At the moment, though, with former junta members on the Privy Council, the links with the junta and the tools for the “management” of the relationship are in place.

That’s why the Reuters report can state:

None of more than two dozen serving or former officials, military officers, parliamentarians, diplomats or analysts that Reuters spoke to for this story saw any immediate threat to that balance of power.

The report notes that King Vajiralongkorn “started from a very different place to his father.” Mentioning his erratic and turbulent “private” life, it is noted that Vajiralongkorn has a strong military background, having had military training and involvement since he was 18 years old. Some of his military “service” was with the King’s Guard, which now has considerable clout in government and in the palace.

All of this should mean he feels very comfortable with the military running the country’s politics. But the king is erratic, headstrong and conspiratorial, so nothing is permanent for him. And, his reputation for strong-arm tactics means it is walking on eggshells for those close to him.

As the report observes, the king has been quick to rearrange the palace:

Over 20 appointments and promotions have been made by the new king and published in the Royal Gazette.

This includes reshuffling senior members of the household, many of whom had held posts for decades under King Bhumibol, and promoting military officials with ties to the new king.

Among other notable military promotions was Suthida Vajiralongkorn na Ayudhya within the King’s Own Bodyguard. Often seen at the king’s side, though not publicly designated as his consort, she became a general on the day he took the throne.

All of this means that the pundits have a new lease on life as palace tasseographers.

Already some of them read royalty into too much. The example in the report is of former reporter turned reconciliation guru Michael Vatikiotis of the Centre for Humanitarian Dialogue. Some of his history of consulting on “reconciliation” is here and here.

He reckons that he sees “sense of urgency with regard to reconciliation that some politicians say stems from the new king’s call for peace and unity…”. He states: “The military government is under some pressure to deliver on the king’s request, which may even speed up the transition back to civilian government.” That sounds so last reign….
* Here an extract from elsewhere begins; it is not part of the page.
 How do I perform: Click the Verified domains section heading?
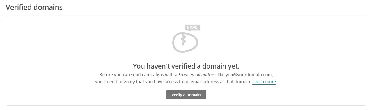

Monarchies have several weaknesses. One is that they are surrounded by hangers-on who are afraid to comment on the king’s lack of clothing. Another is the hangers-on to the hangers-on who try to manufacture outcomes by using “signs” from the palace. And another is the personality of the monarch which means that for good or ill, all reigns are highly personalized.

All of these challenge the Thai king and his relationship with the generals.





Release Pai IX

14 02 2017

Prachatai reports that the “Student Councils Assembly of Thailand has demanded that Thai authorities release ‘Pai Dao Din’ [Jatuphat Boonpattararaksa], an anti-junta activist accused of defaming King Vajiralongkorn” by reposting a BBC Thai report on succession.

On 13 February 2017, the Assembly states:

“As an organisation founded to protect the rights and liberties of students in accordance with democratic principles, [SCAT] is concerned about the case’s judicial process since the court has refused to release Jatuphat Boonpattararaksa. This is against the suspect’s human rights under the International Covenant on Civil and Political Rights…”.

The Assembly calls for Jatuphat’s release.